Chapitre 10

401 66 64
                                    

La sorcière n'hésita pas lorsque Beahan s'endormit après avoir dîné. Elle me fit face et croisa les bras.

- C'était de l'énochien ?

- Quoi ?

- Quand tu as parlé avec cet autre ange ? C'était de l'énochien ?

- Oui.

Je n'avais même pas réalisé que j'avais cessé de parler en anglais. Si, au départ, changer de langue en fonction de la personne à qui je faisais face avait été un défi, ça se faisait avec aisance, désormais. Je parlais énochien avec tout ce qui avait des ailes et anglais avec tout ce qui n'en avait pas. C'était devenu un réflexe.

- Je n'aurais pas pensé que c'était aussi... poétique. On aurait dit une chanson, quand vous discutiez. Tu as l'air plus aimable quand tu parles en énochien. Dès que tu te remets à parler en anglais, tu deviens imbuvable.

Je l'ignorai. Je n'étais pas là pour lui plaire mais pour remplir une mission. Ce qui me faisait penser que je n'aurais pas dû obtenir cette assignation. Suriel ne m'aurait pas dit cela sinon. Il me mettait en garde contre la charge de cette mission. J'aurais aimé pouvoir remonter aux Cieux et demander des comptes à Ariel.
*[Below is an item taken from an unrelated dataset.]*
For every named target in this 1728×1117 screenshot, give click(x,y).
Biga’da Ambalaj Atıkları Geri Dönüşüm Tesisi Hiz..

Sauf que le faire reviendrait à demander à genoux ma mutation chez les nounous des cupidons et je n'étais pas fou à ce point.

Il fallait que je découvre en quoi consistait réellement cette affaire. Il y avait plus que ce que j'en avais découvert, plus que ce que Ariel m'en avait dit. Pas qu'il m'ait vraiment dit quoi que ce soit avec ce dossier qu'il m'avait donné.

- Qu'est-ce qu'il voulait ?

- Rien qui ne te concerne.

- Que sais-tu de plus que Declan ? Cet autre ange t'a dit quelque chose, j'en suis certaine.

Je la regardai droit dans les yeux, retrouvant avec familiarité la froideur et la méchanceté de mon regard le plus noir. Je la vis se balancer sur ses talons. Le pas de recul n'était pas fait mais son esquisse me suffisait.

- Je suis là pour lui, pas pour toi. Si tu ne cesses pas de m'abreuver de questions et d'insister, crois-moi quand je te dis que je me débarrasserais de toi.

Elle eut l'air perplexe, perdu. Elle avait cru que tous les anges étaient adorables et gentils et lumineux, calqués sur le modèle de Suriel. Je venais de lui faire goûter à la réalité et elle avait des difficultés à la conjuguer avec ses croyances.

- Tu es un ange gardien, souffla-t-elle.

- Oui. Ça ne change rien. Je suis là pour lui. Je travaille seul. Certainement pas avec une sorcière. Alors tu vas me laisser faire ce pour quoi je suis là, compris ?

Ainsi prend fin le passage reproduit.